### Enunciado a
Enumera todas las líneas de los registros en las que aparece la cadena "Given" y cópialas íntegras.

Nuestro amigo, malogrado tan pronto, José Luis García de Paz, concienzudo investigador de la historia mendocina, y de las vicisitudes del patrimonio perdido y expoliado de Guadalajara, es quien en su libro varias veces reeditado “Patrimonio desaparecido de Guadalajara” nos relata la peripecia del “Apostolado de Almadrones”, la mayor de las obras de El Greco en esta tierra. Es esa una historia triste, a pesar de que una parte del bien cultural que suponía esta impresionante colección de cuadros haya quedado en España, y podamos admirarla restaurada y perfecta en el Museo del Prado. La otra parte, se fue a los Estados Unidos, y al fin en Guadalajara, de donde partió la obra, no ha quedado casi ni el recuerdo. Y todo esto, en pocos años. Vamos a verlo.

### Enunciado b
Reproduce el fragmento del pasaje sobre el Apostolado de Almadrones que empieza en "Nuestro amigo, malogrado" y termina en "Vamos a verlo.", renombrando "Museo del Prado" como "Museo Nacional del Prado".

### Los registros
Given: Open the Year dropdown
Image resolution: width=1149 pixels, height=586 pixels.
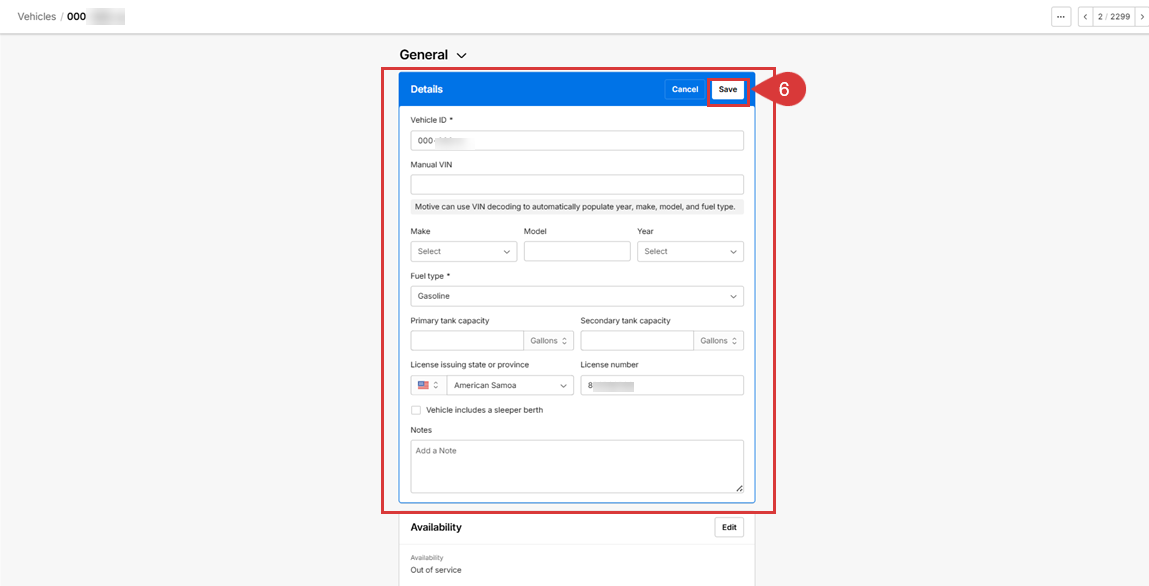Looking at the screenshot, I should click(x=690, y=251).
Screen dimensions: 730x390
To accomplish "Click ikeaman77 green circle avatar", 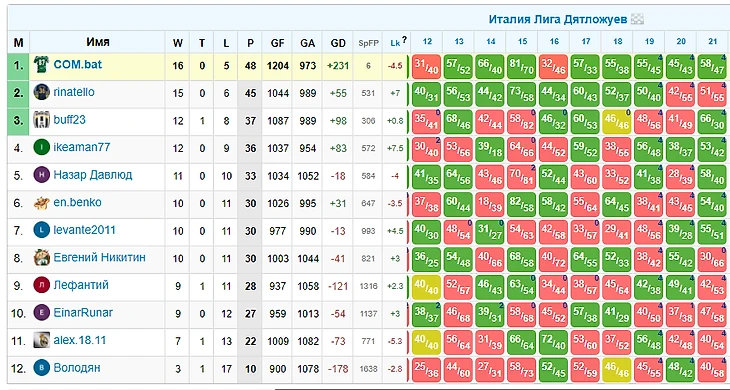I will click(41, 148).
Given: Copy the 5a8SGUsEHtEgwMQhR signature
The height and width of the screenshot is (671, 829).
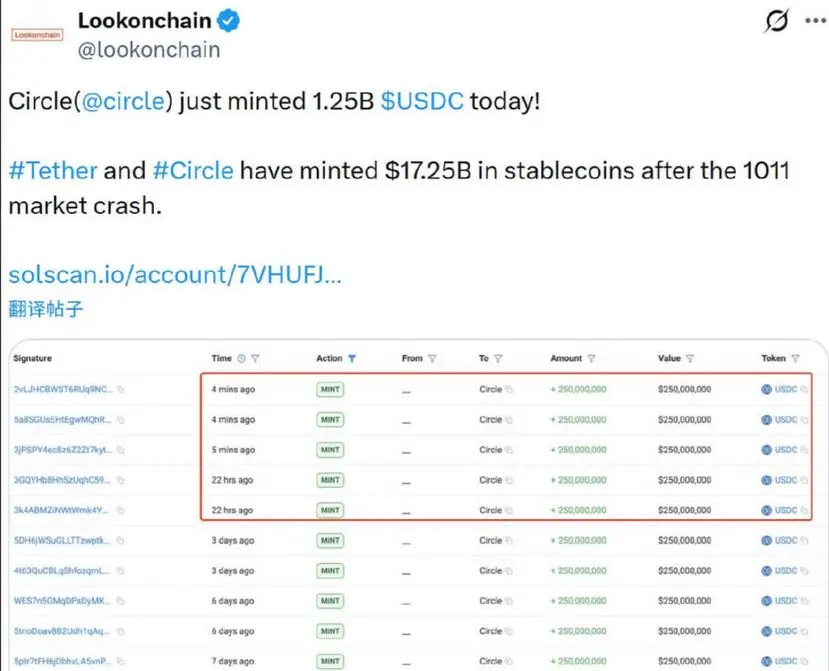Looking at the screenshot, I should tap(120, 419).
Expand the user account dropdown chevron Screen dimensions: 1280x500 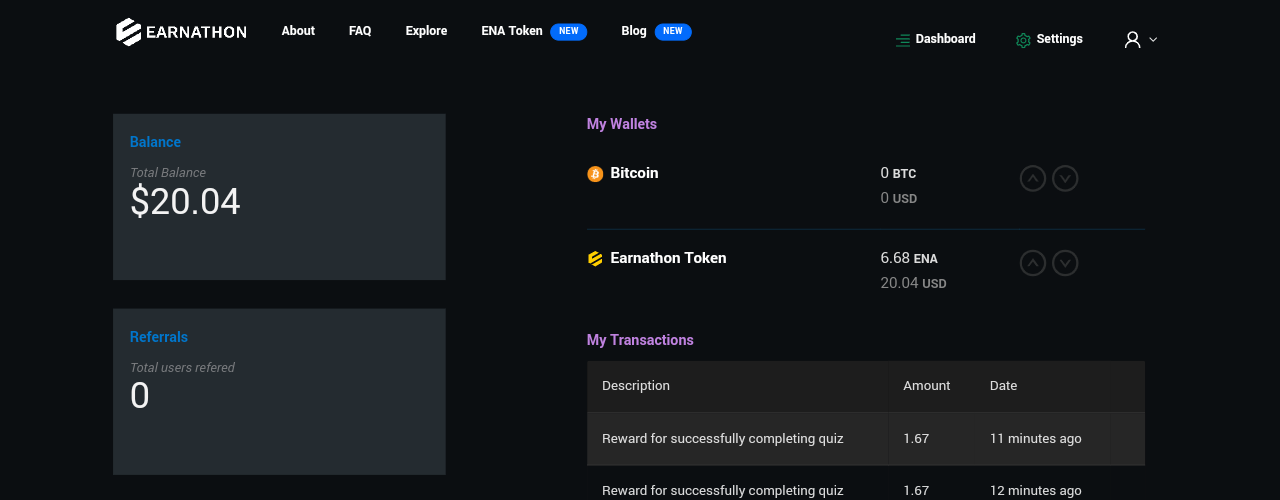click(x=1153, y=40)
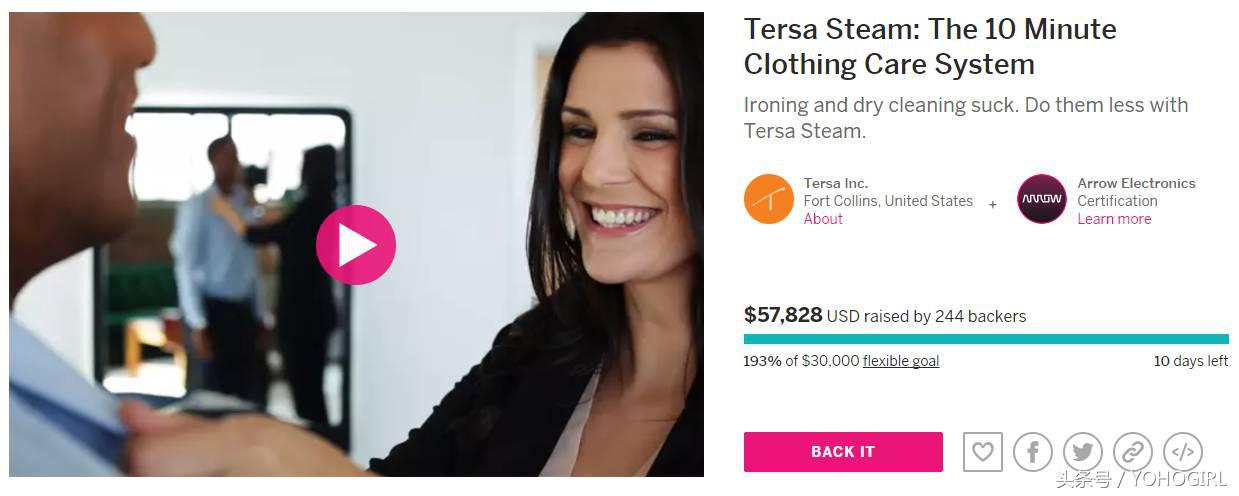Share the campaign on Twitter
Image resolution: width=1239 pixels, height=496 pixels.
coord(1082,452)
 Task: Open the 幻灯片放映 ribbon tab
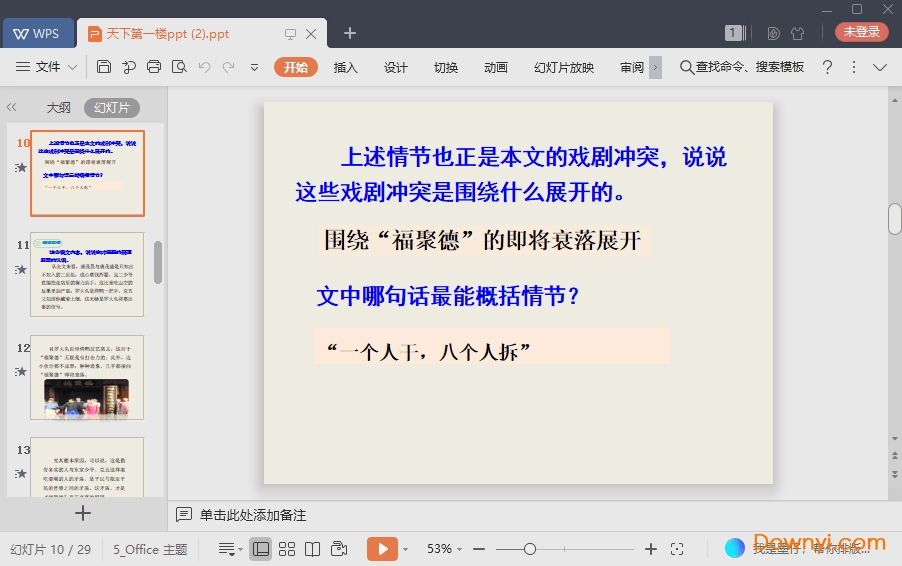[564, 67]
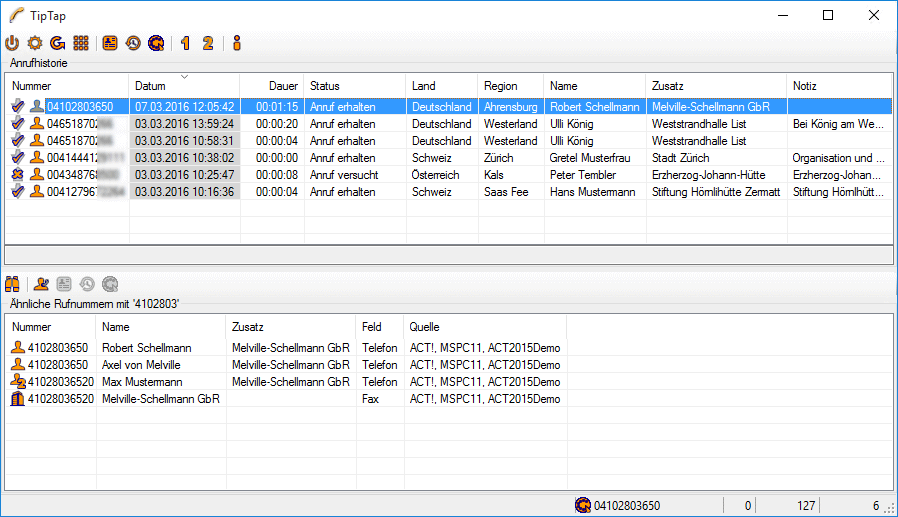
Task: Sort call history by Datum column
Action: pyautogui.click(x=184, y=86)
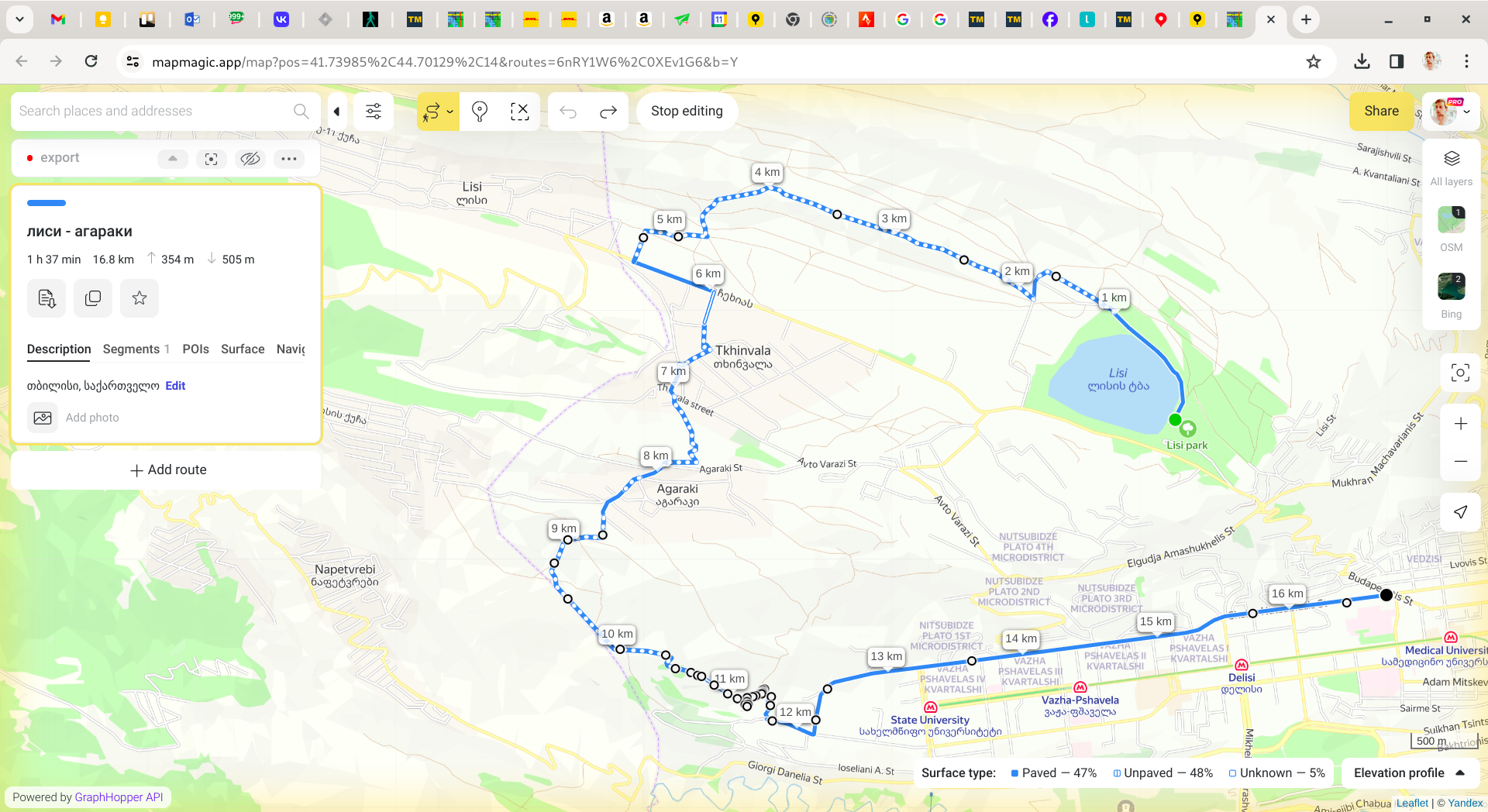Focus map on export folder routes

[x=211, y=159]
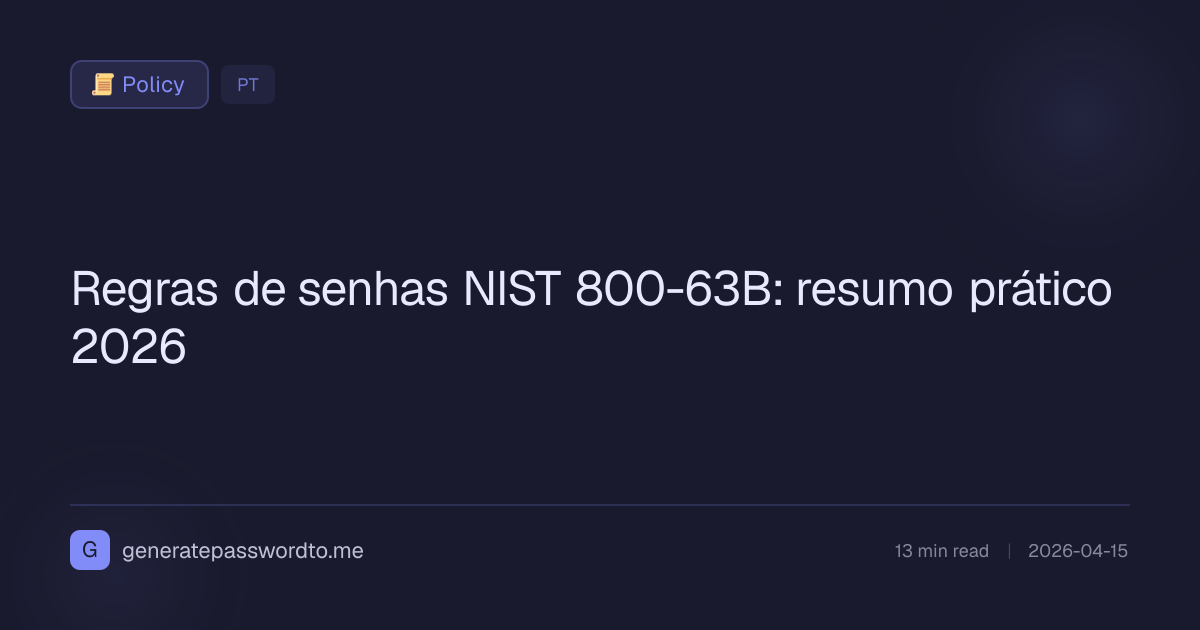Screen dimensions: 1200x630
Task: Click the word de in the title
Action: [x=260, y=291]
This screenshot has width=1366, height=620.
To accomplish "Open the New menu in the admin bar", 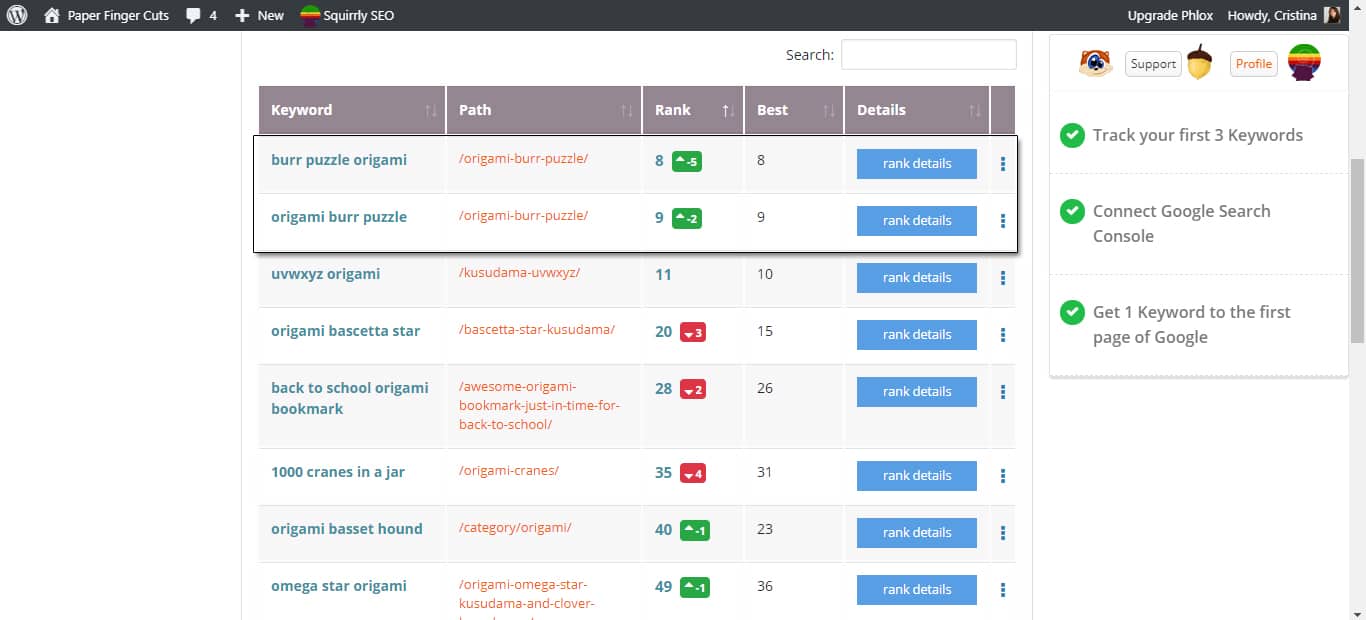I will coord(259,15).
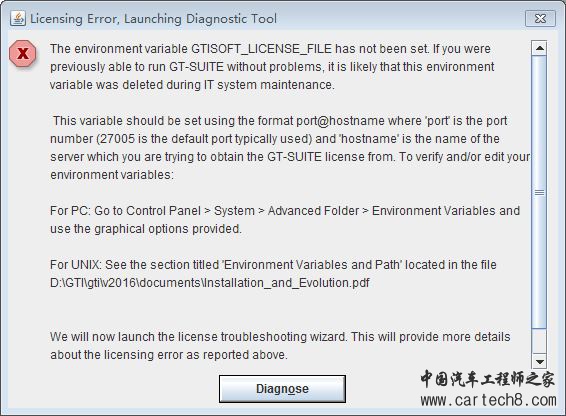Click the scrollbar down arrow

(x=539, y=361)
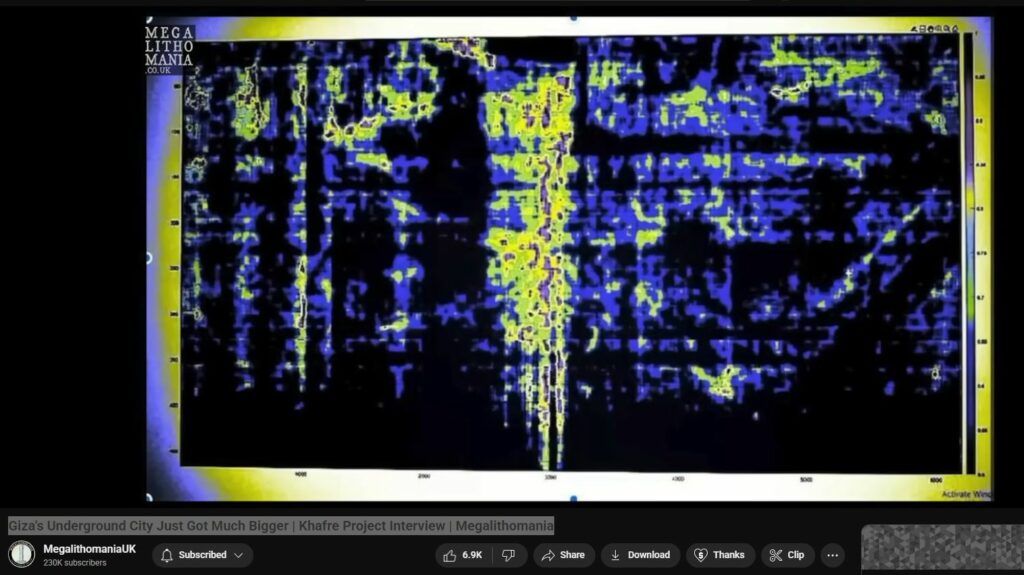1024x575 pixels.
Task: Click the like thumbs-up icon
Action: point(451,555)
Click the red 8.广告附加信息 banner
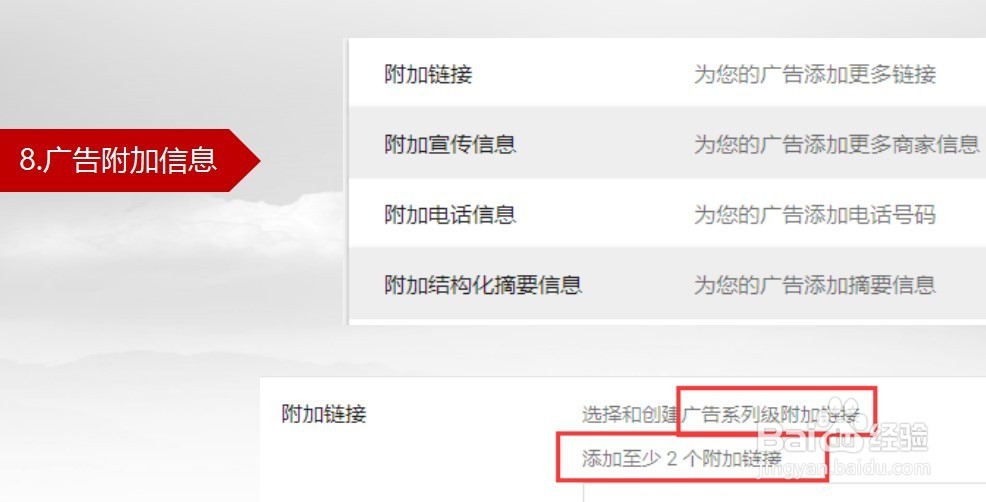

### Respuesta correcta a
Given: Open the Year dropdown
Given: Copy the 5a8SGUsEHtEgwMQhR signature

### Respuesta correcta b
Nuestro amigo, malogrado tan pronto, José Luis García de Paz, concienzudo investigador de la historia mendocina, y de las vicisitudes del patrimonio perdido y expoliado de Guadalajara, es quien en su libro varias veces reeditado “Patrimonio desaparecido de Guadalajara” nos relata la peripecia del “Apostolado de Almadrones”, la mayor de las obras de El Greco en esta tierra. Es esa una historia triste, a pesar de que una parte del bien cultural que suponía esta impresionante colección de cuadros haya quedado en España, y podamos admirarla restaurada y perfecta en el Museo Nacional del Prado. La otra parte, se fue a los Estados Unidos, y al fin en Guadalajara, de donde partió la obra, no ha quedado casi ni el recuerdo. Y todo esto, en pocos años. Vamos a verlo.